Un virage fiscal qui nous envoie droit dans le mur…

taxshift

La revendication d’un ‘‘tax Shift’’ visant à faire passer une partie de l’imposition du travail vers le capital est initialement issue du mouvement syndical, en réponse au large écho de l’appel à faire quand même un peu payer les plus nantis. Les inégalités sont croissantes, une situation rejetée au point que jusqu’à 85% de la population belge se déclare favorable à un impôt sur les fortunes. Le gouvernement et les patrons ont cependant récupéré cette idée d’un transfert d’impôts pour la transformer en une caricature au seul avantage des plus riches.

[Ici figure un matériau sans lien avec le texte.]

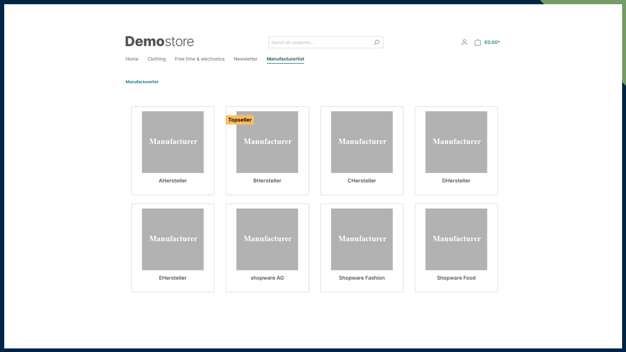Open the AHersteller manufacturer image
The height and width of the screenshot is (352, 626).
173,142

Par Geert Cool, article tiré de l’édition d’été de Lutte Socialiste

Au moment d’envoyer ce journal à l’imprimeur, le gouvernement ne disposait pas encore d’un accord sur le sujet. Les grandes lignes étaient toutefois déjà connues. L’exemple néerlandais était présenté dans un grand enthousiasme ; une augmentation de la TVA permettant une réduction d’impôts à hauteur de 4 à 5 milliards d’euros. Concrètement, tous les Néerlandais ont eu à payer plus chers les biens qu’ils achètent tandis que le gouvernement néerlandais s’est attaqué aux budgets des municipalités, qui ont dû décider elles-mêmes si elles aller économiser ou trouver de nouvelles sources de revenus.

Le gouvernement Michel veut réduire les ‘‘cotisations patronales’’. Derrière ce terme, c’est d’une partie de notre salaire indirect, la partie qui est socialisée et reversée à la collectivité, dont il est question. En mission au Japon, le Ministre fédéral de l’Emploi Kris Peeters (CD&V) a affirmé que le gouvernement réduirait ‘‘considérablement’’ le coût salarial pour les entreprises, en déplaçant la fiscalité sur le travail vers d’autres sources de recettes. Ceux à qui va profiter ce virage fiscal sont donc connus : les patrons, qui recevront ainsi le cadeau de plusieurs milliards d’euros. Kris Peeters y a aussi ouvertement vanté les cadeaux fiscaux pour les entreprises : ‘‘si vous cherchez des certitudes sur le traitement fiscal de votre activité économique (…) voyez nos pratiques de ruling. Elles vous permettent de régler avec l’administration fiscale votre décompte fiscal final.’’

Comme à chaque fois, les largesses dont bénéficie le monde des affaires seront financées en allant piller dans nos poches, à l’instar des Pays-Bas, avec une augmentation de la taxe la plus antisociale qui soit (puisqu’elle n’a pas de caractère progressif en fonction du revenu) : la TVA. Notre sécurité sociale est également dans le collimateur du gouvernement. Pour ce dernier, c’est aux travailleurs d’assurer la ‘‘compétitivité’’ (lire: profits) des entreprises.

Au cours de ces dernières années, les inégalités ont explosé, en Belgique comme ailleurs. Sept personnes disposent dans notre pays d’une fortune (immobilier compris) de plus d’un demi-milliard de dollars. Plus de 20.000 personnes (0,2% de la population) disposent chacune de plus de 5 millions de dollars (4,4 millions d’euros). Ce sont ces gens qui possèdent des entreprises comme ABInBev ou Albert Frère. Le virage fiscal sera tout à leur avantage. Notre économie serait parait-il renforcée dès lors qu’ils deviennent encore plus riches.

Il est toutefois généralement admis que l’inégalité croissante est problématique tant politiquement qu’économiquement. Même les services du FMI ont dû reconnaitre dans une note (qui ne constitue pas une position officielle du FMI) que la bonne vieille théorie néolibérale du ‘‘ruissellement’’ selon laquelle la richesse s’écoule du sommet à la base de la société est une ineptie totale. L’inégalité croissante conduit à la crise. Ce rapport va jusqu’à conclure que le progrès technologique est aujourd’hui entravé car sa gestion actuelle conduit à une plus grande inégalité. Les chercheurs du FMI défendent donc l’instauration d’une fiscalité plus équitable. Reste que le FMI continue de maintenir son couteau sous la gorge de la Grèce pour forcer l’application d’une politique rejetée par son propre personnel.

Le capitalisme est un système très flexible quand il s’agit de la défense des intérêts de l’élite. L’imprécision de cette revendication syndicale d’un virage fiscal a permis que l’exigence soit vidée de son contenu progressiste pour en faire une nouvelle opération d’austérité. Pour stopper ce gouvernement des riches, nous devons construire un rapport de force avec l’objectif de voir instaurée une nouvelle société, une société socialiste axée sur les besoins et les souhaits de la majorité de la population.